■ **Tugas A**: Sebutkan semua pihak yang ingin dilindungi pemerintah melalui persyaratan tes swab PCR dengan hasil negatif menurut kutipan teks tentang pariwisata Bali.
■ **Tugas B**: Tentukan apakah setiap pernyataan berikut sesuai dengan kutipan teks tentang pariwisata Bali, lalu jawab ya atau tidak disertai kutipan kata-kata dari teks yang menjadi dasarnya. (i) Persyaratan tes swab berbasis PCR dengan hasil negatif ditetapkan melalui SE nomor 15243/2020. (ii) Wisatawan antarpulau untuk perjalanan domestik mulai diaktivasi pada 30 Juli 2020. (iii) Peluncuran dan deklarasi program kepariwisataan berlangsung di Peninsula Island ITDC The Nusa Dua.
■ **Tugas C**: Lanjutkan kutipan teks tentang reaktivasi pariwisata Bali, dimulai setelah kalimat terakhirnya.

Persyaratan wisatawan nusantara berkunjung ke Bali yang ditetapkan Pemprov Bali melalui SE nomor 15243/2020 dengan tes swab berbasis PCR dengan hasil negatif adalah sebagai upaya pemerintah untuk melindungi tamu, pelaku profesi, masyarakat dan tentunya Bali sebagai destinasi. Hal ini juga sebuah usaha untuk menumbuhkan kepercayaan (trust) pasar terhadap Bali.
Dari beberapa media massa kita mengetahui bahwa rencana reaktivasi kegiatan pariwisata Bali secara nasional dan internasional akan dilakukan dengan jadwal 31 Juli 2020 wisatawan antarpulau untuk perjalanan domestik mulai diaktivasi dengan mengikuti prosedur protokol kesehatan yang ditetapkan pemerintah daerah baik melalui pelabuhan laut maupun udara.
Upaya percepatan dan pemantapan dilakukan Pemprov Bali melalui peluncuran dan deklarasi Program Kepariwisataan dalam Tatanan Kehidupan Era Baru dan Digitalisasi Pariwisata dalam Penerapan Tatatan Kehidupan Era baru Provinsi Bali pada tanggal 30 Juli 2020 di Peninsula Island ITDC The Nusa Dua.

■ **Data Latihan**:
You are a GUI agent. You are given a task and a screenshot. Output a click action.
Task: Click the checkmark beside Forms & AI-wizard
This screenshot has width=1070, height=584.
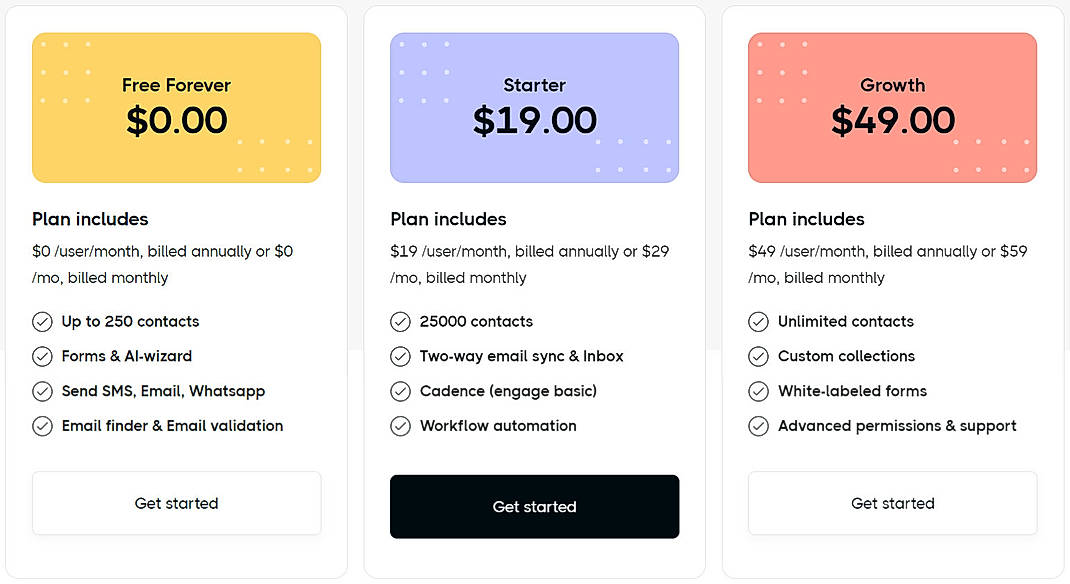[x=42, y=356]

■ **Jawaban A**:
1. Tamu
2. Pelaku profesi
3. Masyarakat
4. Bali sebagai destinasi

■ **Jawaban B**:
(i) Ya: "ditetapkan Pemprov Bali melalui SE nomor 15243/2020 dengan tes swab berbasis PCR dengan hasil negatif"
(ii) Tidak: "dengan jadwal 31 Juli 2020 wisatawan antarpulau untuk perjalanan domestik mulai diaktivasi"
(iii) Ya: "pada tanggal 30 Juli 2020 di Peninsula Island ITDC The Nusa Dua"

■ **Jawaban C**:
11 September 2020: apabila semua sesuai rencana dan situasi memungkinkan, wisatawan internasional untuk tamu mancanegara mulai diaktifkan. Tentu untuk wisatawan mancanegara sangat tergantung dari beberapa hal, seperti:
negara sumber wisatawan mengijinkan warga negaranya berkunjung ke Indonesia. Untuk antisipasi hal ini pemerintah diharapkan mempercepat kesepakatan travel bubble dengan negara yang memiliki kasus COVID menurun dan mengijinkan warganya bepergian antara kedua negara atau lebih walaupun masih dalam tujuan terbatas dibukanya kembali fasilitas dan layanan visa untuk warga asing yang mau berkunjung ke Indonesia
adanya penerbangan komersial regular dari negara sumber wisatawan ke Bali.
Penyerahan Sertifikat Kesiapan Tatanan Kehidupan Era Baru oleh Gubernur Bali kepada Dirut ITDC The Nusa Dua
Untuk memastikan kesiapan bidang pariwisata di Bali telah dibentuk Tim Verifikasi Kesiapan Pariwisata untuk melakukan pengecekan dan verifikasi kesiapan. Keberadaan Tim Verifikasi Kesiapan bidang usaha pariwisata dimulai oleh Disparda Badung dengan membentuk Tim Verifikasi Kesiapan pada 10 Juni melalui SK Bupati nomor 197/2020 sebagai tindak lanjut dari Surat Edaran (SE) Bupati Badung nomor 259/2020 tertanggal 4 Juni 2020 mengenai SOP tata kelola pariwisata pasca COVID-19 bagi para stakeholders pariwisata di Kabupaten Badung.
Selanjutnya diikuti pembentukan Tim Verifikasi oleh Disparda Bali dan mengeluarkan SE nomor 556/2020 pada 1 Juli 2020 tentang Penerbitan Sertifikat bagi Tim Verifikasi Provinsi dan Kabupaten/Kota. Ini sebagai bukti keseriusan pemerintah melakukan kesiapan reaktivasi kegiatan pariwisata Bali dan untuk menuju pariwisata Bali yang lebih berkualitas karena pariwisata adalah bisnis yang serius.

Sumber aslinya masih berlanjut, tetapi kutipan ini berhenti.